Thursday, April 8th, 2010

I am going to disclose to you the warrior's secret. Perhaps you can call it a warrior's predilection. The life of a warrior cannot possibly be cold and lonely and without feelings because it is based on his affection, his devotion, his dedication to his beloved. And who, you ask, is his beloved? I will show you now.

His love is the earth. He embraces this enormous earth. The earth knows that he loves it and it bestows on him its care. That's why his life is filled to the brim and his state, wherever he'll be, will be plentiful. He roams on the paths of his love and, wherever he is, he is complete.

This is the predilection of a warrior. This earth, this world. For a warrior there can be no greater love. Only if one loves this earth with unbending passion can one release one's sadness. A warrior is always joyful because his love is unalterable and his beloved, the earth, embraces him and bestows upon him inconceivable gifts. The sadness belongs only to those who hate the very thing that gives shelter to their beings.

This lovely being, which is alive to its last recesses and understands every feeling, soothed me, it cured me of my pains, and finally when I had fully understood my love for it, it taught me freedom.

Listen to that dog's barking. That is the way my beloved earth is helping me now to bring this last point to you. That barking is the saddest thing one can hear. That dog's barking is the nocturnal voice of a man. It comes from a house in that valley towards the south. A man is shouting through his dog, since they are companion slaves for life, his sadness, his boredom. He's begging his death to come and release him from the dull and dreary chains of his life.

That barking, and the loneliness it creates, speaks of the feelings of men, men for whom an entire life was like one Sunday afternoon, an afternoon which was not altogether miserable, but rather hot and dull and uncomfortable. They sweated and fussed a great deal. They didn't know where to go, or what to do. That afternoon left them only with the memory of petty annoyances and tedium, and then suddenly it was over; it was already night.

The antidote that kills that poison is here; this earth. The sorcerers' explanation cannot at all liberate the spirit. Look at yourself, you have gotten to the sorcerers' explanation, but it doesn't make any difference that you know it. You're more alone than ever, because without an unwavering love for the being that gives you shelter, aloneness is loneliness. Only the love for this splendorous being can give freedom to a warrior's spirit; and freedom is joy, efficiency, and abandon in the face of any odds.

Warriors don't venture into the unknown out of greed. Greed works only in the world of ordinary affairs. To venture into that terrifying loneliness of the unknown, one must have something greater than greed: love. One needs love for life, for intrigue, for mystery. One needs unquenchable curiosity and guts galore. A warrior knows that he is waiting, and he knows what he is waiting for, and while he waits, he feasts his eyes upon the world. A warrior's ultimate accomplishment is to enjoy the joy of infinity.

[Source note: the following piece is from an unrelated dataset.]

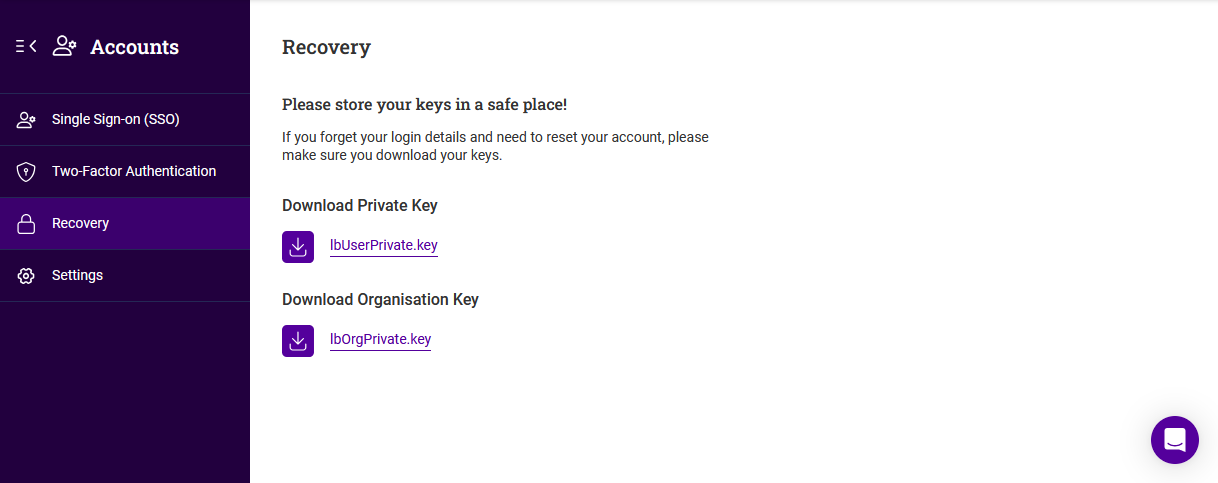
Task: Select the Recovery menu item
Action: click(x=125, y=224)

Loneliness is inadmissible in a warrior. Warrior-travelers can count on one being on which they can focus all their love, all their care: this marvelous Earth, the mother, the matrix, the epicenter of everything we are and everything we do; the very being to which all of us return; the very being that allows warrior-travelers to leave on their definitive journey.

Let's put it this way. In order for me to leave this world and face the unknown, I need all my strength, all my forbearance, all my luck; but above all, I need every bit of a warrior-traveler's guts of steel. To remain behind and fare like a warrior-traveler, you need everything of what I myself need. To venture out there, the way we are going to, is no joking matter, but neither is it to stay behind.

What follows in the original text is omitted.